5 key takeaways from Tuesday's big coronavirus vaccine hearing

2 min

11 shares, 71 points
5 key takeaways from Tuesday's big coronavirus vaccine hearing

Democrats are worried about price.

Multiple Democrats asked for assurances that the eventual shots would be affordable, pointing to the hundreds of millions of dollars — if not billions — that all the manufacturers who testified, save Pfizer, have received from the federal government.

AstraZeneca’s $ 1.2 billion deal to give the U.S. 300 million doses this fall means that they are selling their shots at no profit, said Mene Pangalos, executive vice president. Gerberding and Moderna President Stephen Hoge said they would not sell their products at cost; J&J and Pfizer representatives said they would be not-for-profit and otherwise priced responsibly during the pandemic.

It is unclear where the no-profit promises run out, particularly with the caveat that those prices are tied to the pandemic. The vague language has fed skepticism among lawmakers and pricing advocates.

… and Republicans are worried about ties to China.

Several Republicans including Reps. Buddy Carter and Markwayne Mullin grilled the executives about their domestic production capabilities and whether any of their materials came from China. While all five promised that U.S. doses will be made onshore, they were fuzzier about where raw materials would come from.

Moderna’s supply chain includes a number of imported raw ingredients, Hoge said. China may be included “but I don’t believe it’s a major component,” he added.

Other executives said they needed to check on the details of their supply chains, which include everything from basic ingredients to glass vials and stoppers.

Chinese facilities account for 13 percent of raw material suppliers for U.S. drugs, according to a government watchdog report last year.

The manufacturers are not concerned about Trump pressure.

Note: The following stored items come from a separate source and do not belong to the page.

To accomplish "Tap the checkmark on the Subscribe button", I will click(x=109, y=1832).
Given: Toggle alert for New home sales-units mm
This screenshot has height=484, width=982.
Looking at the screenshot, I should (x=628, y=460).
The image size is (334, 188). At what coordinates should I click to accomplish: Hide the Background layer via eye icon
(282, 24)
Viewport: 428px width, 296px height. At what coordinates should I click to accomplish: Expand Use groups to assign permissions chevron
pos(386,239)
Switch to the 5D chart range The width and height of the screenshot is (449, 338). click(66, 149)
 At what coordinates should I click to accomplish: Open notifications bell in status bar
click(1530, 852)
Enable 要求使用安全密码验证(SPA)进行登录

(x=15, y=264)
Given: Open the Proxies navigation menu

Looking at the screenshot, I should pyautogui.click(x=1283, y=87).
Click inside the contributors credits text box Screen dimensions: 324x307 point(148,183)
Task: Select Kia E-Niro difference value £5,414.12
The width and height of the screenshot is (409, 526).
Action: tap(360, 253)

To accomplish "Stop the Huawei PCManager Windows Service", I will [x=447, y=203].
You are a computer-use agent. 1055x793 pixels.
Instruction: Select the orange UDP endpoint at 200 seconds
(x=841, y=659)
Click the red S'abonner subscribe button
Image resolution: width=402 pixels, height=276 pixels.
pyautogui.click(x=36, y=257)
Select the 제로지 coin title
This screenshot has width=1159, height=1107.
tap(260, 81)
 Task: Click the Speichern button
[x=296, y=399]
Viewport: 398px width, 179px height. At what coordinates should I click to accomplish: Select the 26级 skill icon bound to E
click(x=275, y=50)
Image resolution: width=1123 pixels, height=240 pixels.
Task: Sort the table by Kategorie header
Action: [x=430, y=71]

Vaccine makers say President Donald Trump’s repeated promises of a vaccine by the end of the year are not swaying them to make hasty decisions or lower their standards.

“This is going to be a vaccine that is going to be used globally, so every regulatory authority is going to have a view on the safety and efficacy of our vaccine,” Pangalos said.

Gerberding said she was “relieved” to see guidance from the Food and Drug Administration that included specific expectations for vaccine approval — including an expectation that they be effective in at least 50 percent of patients.

None of the executives would commit to having an approved vaccine readily available to all Americans this year.